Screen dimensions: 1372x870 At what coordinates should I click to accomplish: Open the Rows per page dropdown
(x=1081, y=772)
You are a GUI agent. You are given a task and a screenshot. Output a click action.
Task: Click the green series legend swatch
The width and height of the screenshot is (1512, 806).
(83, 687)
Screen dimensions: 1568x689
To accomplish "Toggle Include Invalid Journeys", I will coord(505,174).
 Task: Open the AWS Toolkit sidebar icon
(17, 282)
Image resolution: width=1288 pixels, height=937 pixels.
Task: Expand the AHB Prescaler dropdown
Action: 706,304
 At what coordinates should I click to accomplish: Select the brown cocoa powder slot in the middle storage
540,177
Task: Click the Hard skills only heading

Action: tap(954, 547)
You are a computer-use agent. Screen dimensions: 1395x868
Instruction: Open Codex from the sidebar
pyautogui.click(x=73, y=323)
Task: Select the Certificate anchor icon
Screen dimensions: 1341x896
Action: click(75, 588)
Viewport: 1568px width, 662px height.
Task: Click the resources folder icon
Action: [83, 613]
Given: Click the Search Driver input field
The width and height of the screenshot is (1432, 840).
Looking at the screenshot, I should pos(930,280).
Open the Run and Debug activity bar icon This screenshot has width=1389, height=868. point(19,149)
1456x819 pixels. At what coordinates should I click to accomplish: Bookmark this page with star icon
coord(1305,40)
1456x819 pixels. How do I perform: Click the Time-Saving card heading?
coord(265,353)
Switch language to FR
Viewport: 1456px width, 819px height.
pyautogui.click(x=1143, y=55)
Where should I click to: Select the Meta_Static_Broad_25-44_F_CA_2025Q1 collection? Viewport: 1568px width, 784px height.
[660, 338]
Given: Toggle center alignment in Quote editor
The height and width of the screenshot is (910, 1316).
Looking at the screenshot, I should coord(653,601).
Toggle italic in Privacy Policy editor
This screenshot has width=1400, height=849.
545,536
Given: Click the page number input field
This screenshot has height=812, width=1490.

----------

**PROBLEM STATEMENT**
Please make an exact copy of the lines above from the line with "Task: Click the Hard skills only heading" through the line with "Given: Click the Search Driver input field", both ends included.

**RESULT**
Task: Click the Hard skills only heading

Action: tap(954, 547)
You are a computer-use agent. Screen dimensions: 1395x868
Instruction: Open Codex from the sidebar
pyautogui.click(x=73, y=323)
Task: Select the Certificate anchor icon
Screen dimensions: 1341x896
Action: click(75, 588)
Viewport: 1568px width, 662px height.
Task: Click the resources folder icon
Action: [83, 613]
Given: Click the Search Driver input field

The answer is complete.